══ PROVIDED PASSAGE ══
He admonished Democrats in a fiery speech and said doing away with filibuster 
rules would "break the Senate."

   Manchin drew a roomful of senators for his own speech, upstaging the 
president's news conference and defending the filibuster. He said changing to a 
majority-rule Senate would only add to the "dysfunction that is tearing this 
nation apart."

   Several members of the Congressional Black Caucus walked across the Capitol 
for the proceedings. "We want this Senate to act today in a favorable way. But 
if it don't, we ain't giving up," said Rep. Jim Clyburn, D-S.C., the 
highest-ranking Black member of Congress.

   Manchin did open the door to a more tailored package of voting law changes, 
including to the Electoral Count Act, which was tested during the Jan. 6, 2021, 
insurrection at the Capitol. He said senators from both parties are working on 
that and it could draw Republican support.

   Sen. Lisa Murkowski, R-Alaska, said a bipartisan coalition should work on 
legislation to ensure voter access, particularly in far-flung areas like her 
state, and to shore up Americans' faith in democracy.

   "We don't need, we do not need a repeat of 2020 when by all accounts our 
last president, having lost the election, sought to change the results," said 
Murkowski.

   She said the Senate debate had declined to a troubling state: "You're either 
a racist or a hypocrite. Really, really? Is that where we are?"

   At one point, senators broke out in applause after a spirited debate between 
Sen. Susan Collins, R-Maine, among the more experienced lawmakers, and new Sen. 
Jon Ossoff, D-Ga., over the history of the Voting Rights Act.

   Sinema sat in her chair throughout much of the day's the debate, largely 
glued to her phone, but rose to her feet to deliver her vote against the rules 
change.

   In a statement, Sinema said the outcome "must not be the end of our work to 
protect our democracy." But she warned, "these challenges cannot be solved by 
one party or Washington alone."

   Schumer contended the fight is not over and he ridiculed Republican claims 
that the new election laws in the states will not end up hurting voter access 
and turnout, comparing it to Trump's "big lie" about the 2020 presidential 
election.

   Democrats decided to press ahead despite the potential for high-stakes 
defeat as Biden is marking his first year in office with his priorities 
stalling out in the face of solid Republican opposition and the Democrats' 
inability to unite around their own goals. They wanted to force senators on the 
record -- even their own party's holdouts -- to show voters where they stand.

   Once reluctant himself to change Senate rules, Biden has stepped up his 
pressure on senators to do just that. But the push from the White House, 
including Biden's blistering speech last week in Atlanta comparing opponents to 
segregationists, is seen as too late.
═══
══ DATA PROVIDED ══
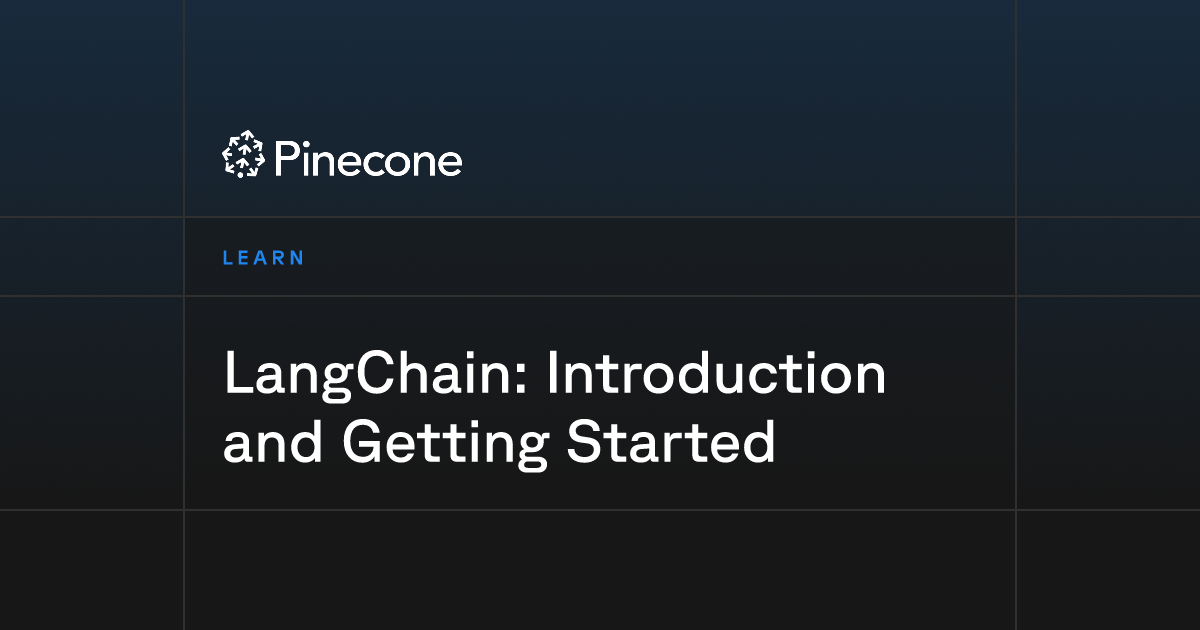This screenshot has width=1200, height=630.
Task: Click empty grid cell right of LEARN
Action: tap(1108, 256)
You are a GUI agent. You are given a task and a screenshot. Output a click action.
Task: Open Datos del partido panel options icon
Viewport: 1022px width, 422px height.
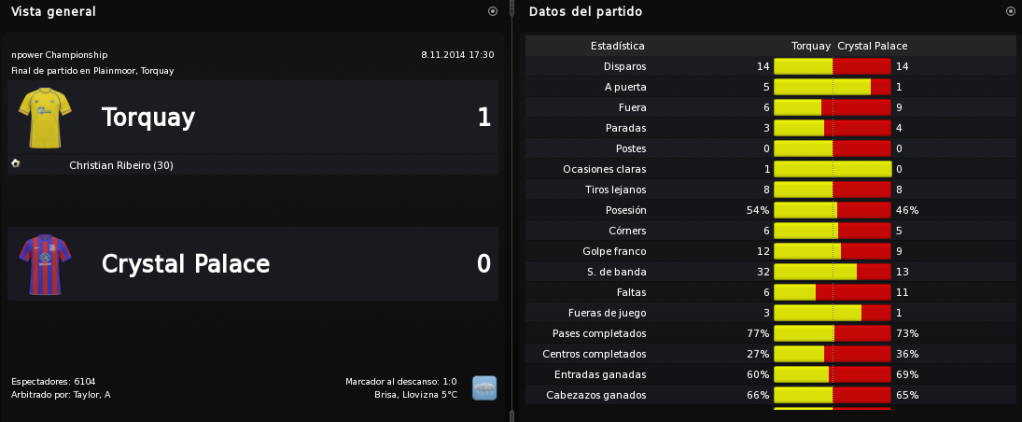click(x=1011, y=11)
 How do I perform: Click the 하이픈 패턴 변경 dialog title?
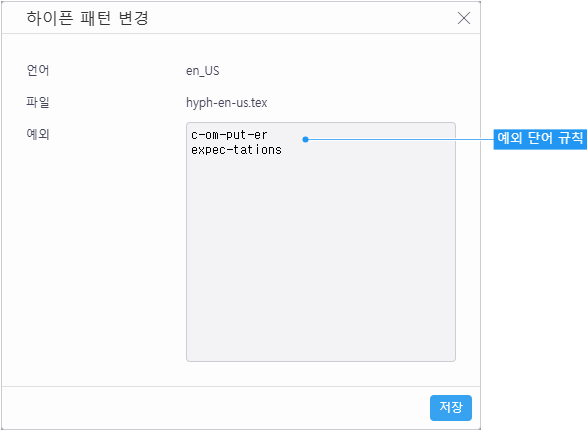coord(88,18)
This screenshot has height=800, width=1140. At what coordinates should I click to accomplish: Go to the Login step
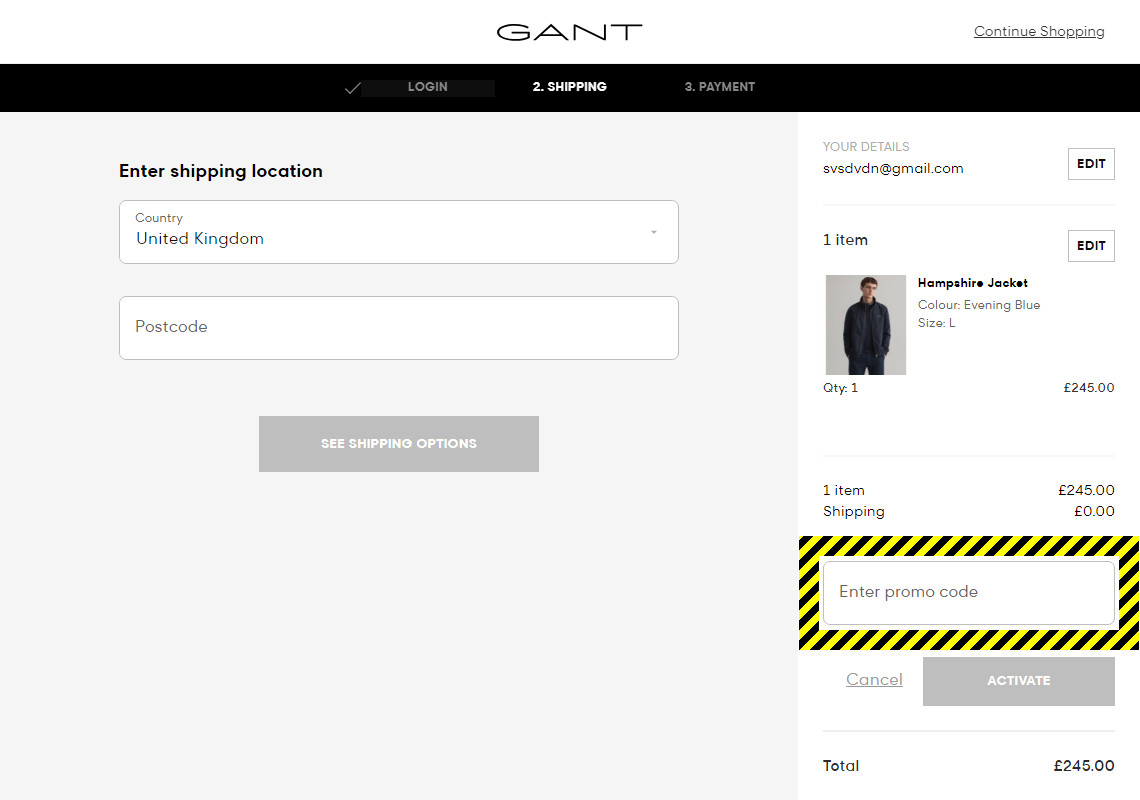point(427,87)
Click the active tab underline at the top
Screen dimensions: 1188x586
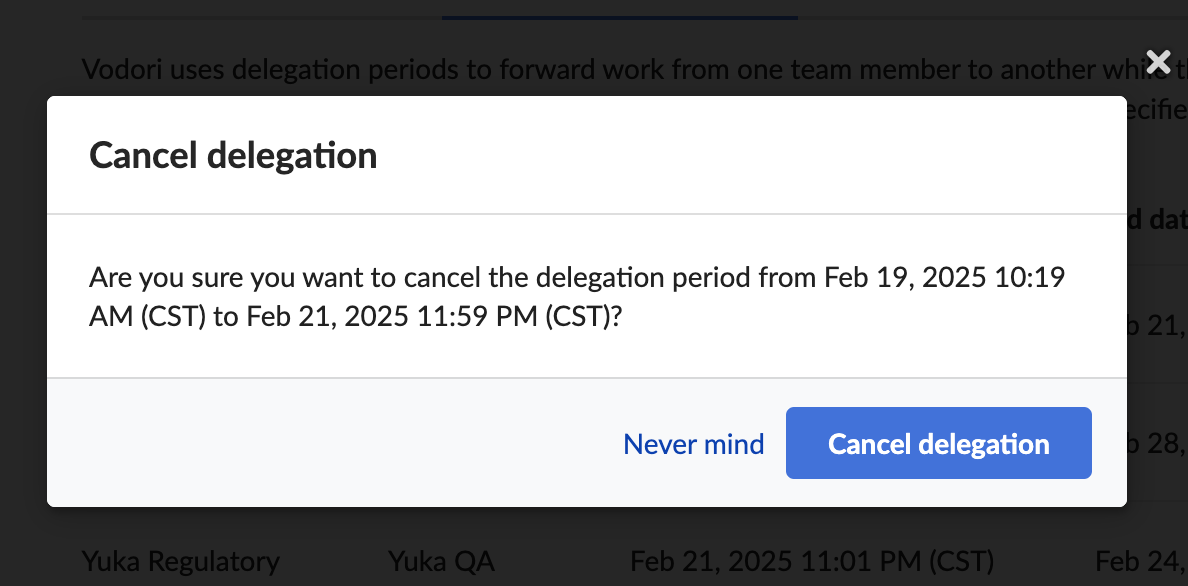(620, 17)
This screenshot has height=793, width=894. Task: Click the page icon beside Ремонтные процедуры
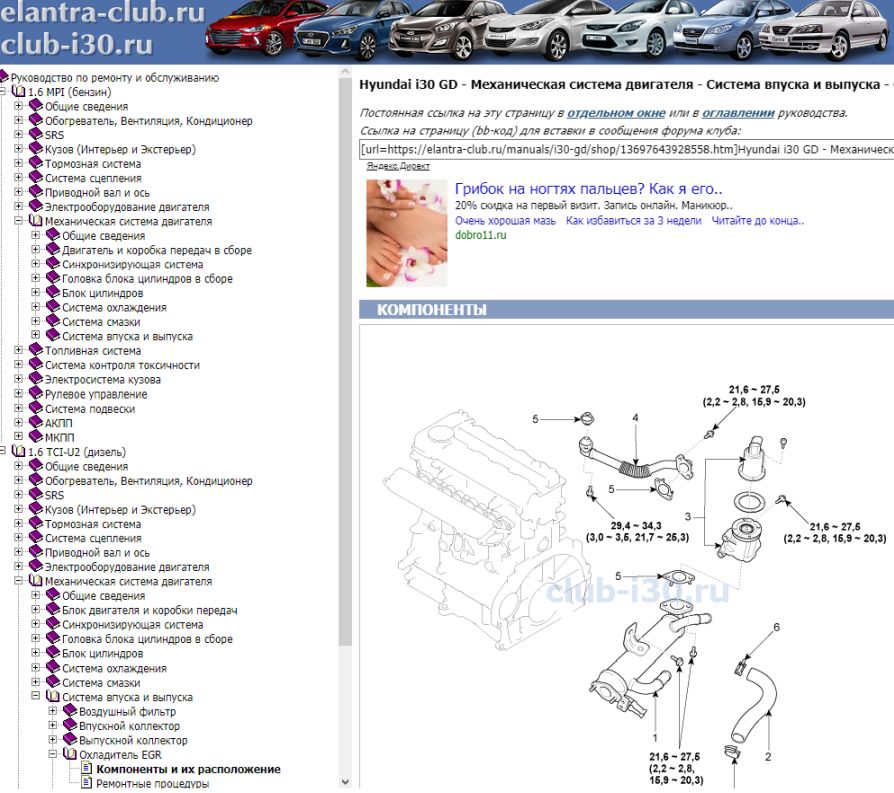[x=86, y=784]
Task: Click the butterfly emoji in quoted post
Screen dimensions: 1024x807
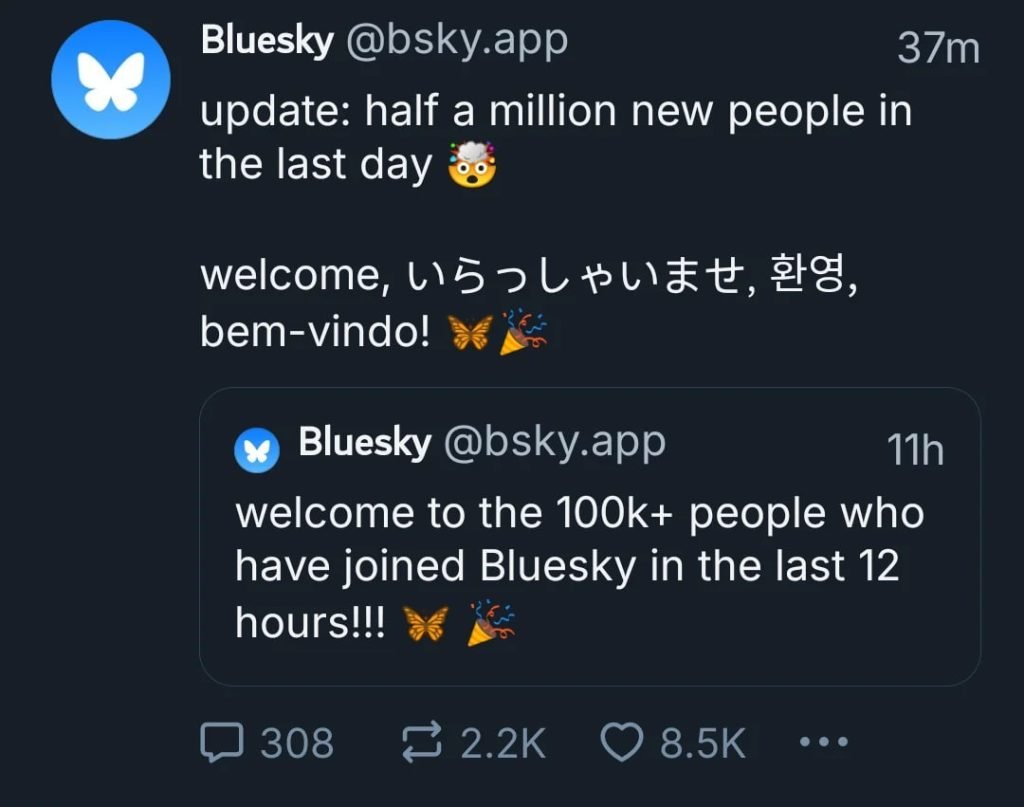Action: pos(425,624)
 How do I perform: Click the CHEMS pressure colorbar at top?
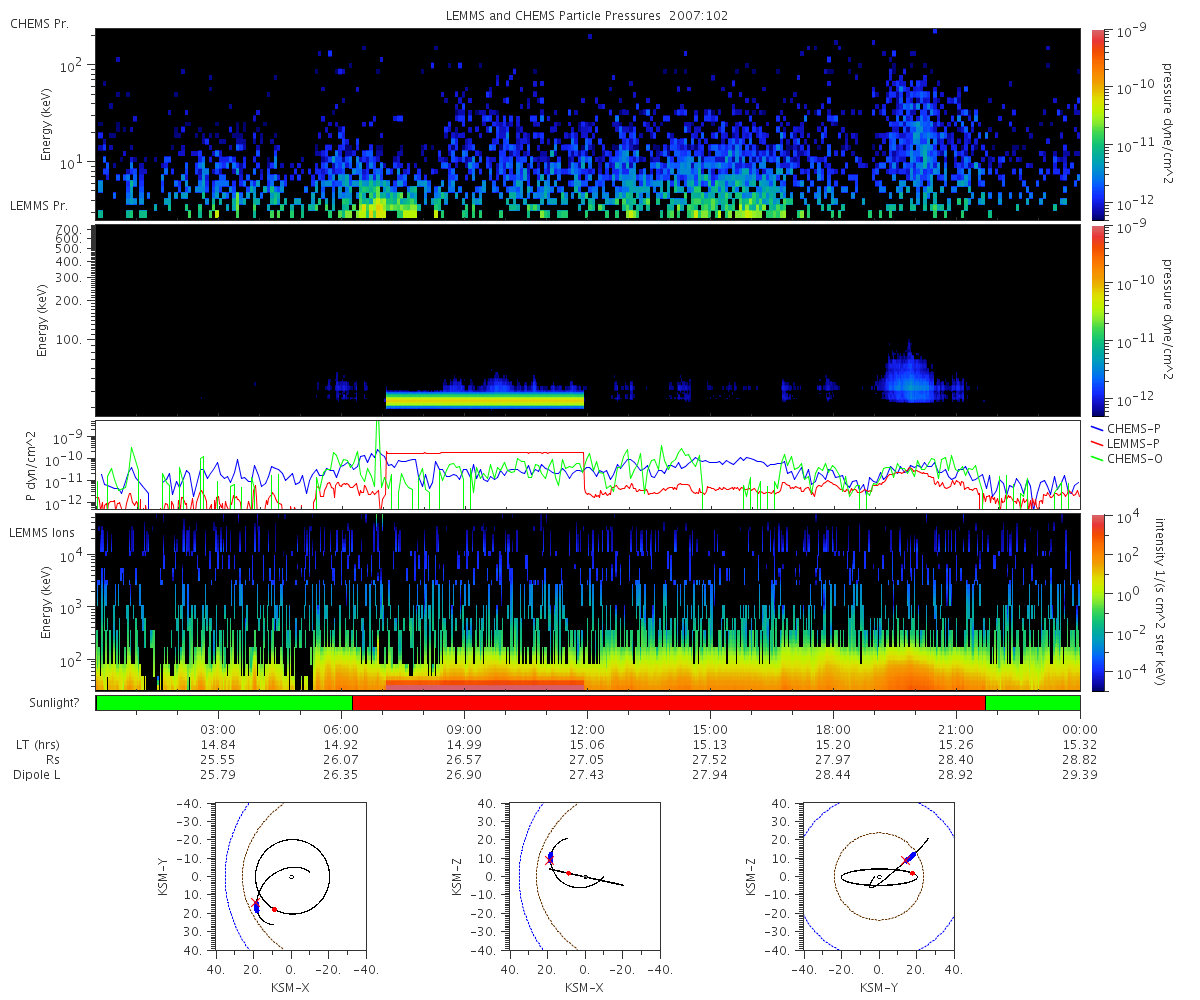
═══
== REQUIRED WORK ==
1. For each statement, say whether the filibuster article agrees with it, answering yes or no and quoting the deciding words. (a) Jim Clyburn is the highest-ranking Black member of Congress. (b) Sinema stayed seated while casting her vote against the rules change. (c) Susan Collins and Jon Ossoff debated the history of the Voting Rights Act.
2. Answer these questions from the filibuster article:
(a) Which law did Manchin name as tested during the Jan. 6, 2021, insurrection?
(b) In what city did Biden give his speech comparing opponents to segregationists?
(c) To what did Schumer compare the Republican claims about the new state election laws?
3. Repeat the filibuster article word for word between "Manchin drew a" and "draw Republican support.", inclusive.

== EXPECTED RESPONSES ==
1.
(a) Yes: "Rep. Jim Clyburn, D-S.C., the highest-ranking Black member of Congress"
(b) No: "rose to her feet to deliver her vote against the rules change"
(c) Yes: "a spirited debate between Sen. Susan Collins, R-Maine, among the more experienced lawmakers, and new Sen. Jon Ossoff, D-Ga., over the history of the Voting Rights Act"

2.
(a) The Electoral Count Act
(b) Atlanta
(c) Trump's "big lie" about the 2020 presidential election

3.
Manchin drew a roomful of senators for his own speech, upstaging the 
president's news conference and defending the filibuster. He said changing to a 
majority-rule Senate would only add to the "dysfunction that is tearing this 
nation apart."

   Several members of the Congressional Black Caucus walked across the Capitol 
for the proceedings. "We want this Senate to act today in a favorable way. But 
if it don't, we ain't giving up," said Rep. Jim Clyburn, D-S.C., the 
highest-ranking Black member of Congress.

   Manchin did open the door to a more tailored package of voting law changes, 
including to the Electoral Count Act, which was tested during the Jan. 6, 2021, 
insurrection at the Capitol. He said senators from both parties are working on 
that and it could draw Republican support.